— Input material —
++++++++++

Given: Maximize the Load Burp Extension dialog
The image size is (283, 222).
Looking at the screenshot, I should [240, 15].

++++++++++

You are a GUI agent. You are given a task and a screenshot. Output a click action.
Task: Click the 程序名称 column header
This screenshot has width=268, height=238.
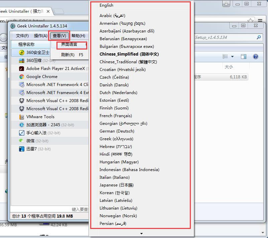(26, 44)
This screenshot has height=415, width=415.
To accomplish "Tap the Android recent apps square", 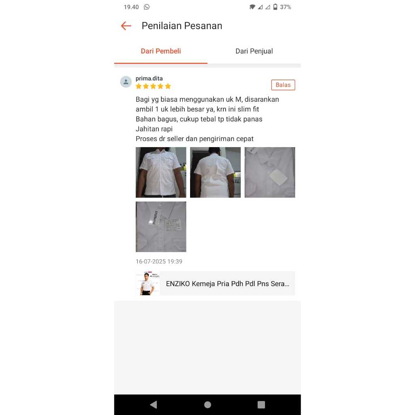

++++++++++

— Problem requirements —
In the listing above, find the line holding "This screenshot has height=415, width=415." and the line holding "the Android recent". Reproduce those two lines and all between them exactly, leaving out pictures.

— Solution below —
This screenshot has height=415, width=415.
To accomplish "Tap the Android recent apps square", 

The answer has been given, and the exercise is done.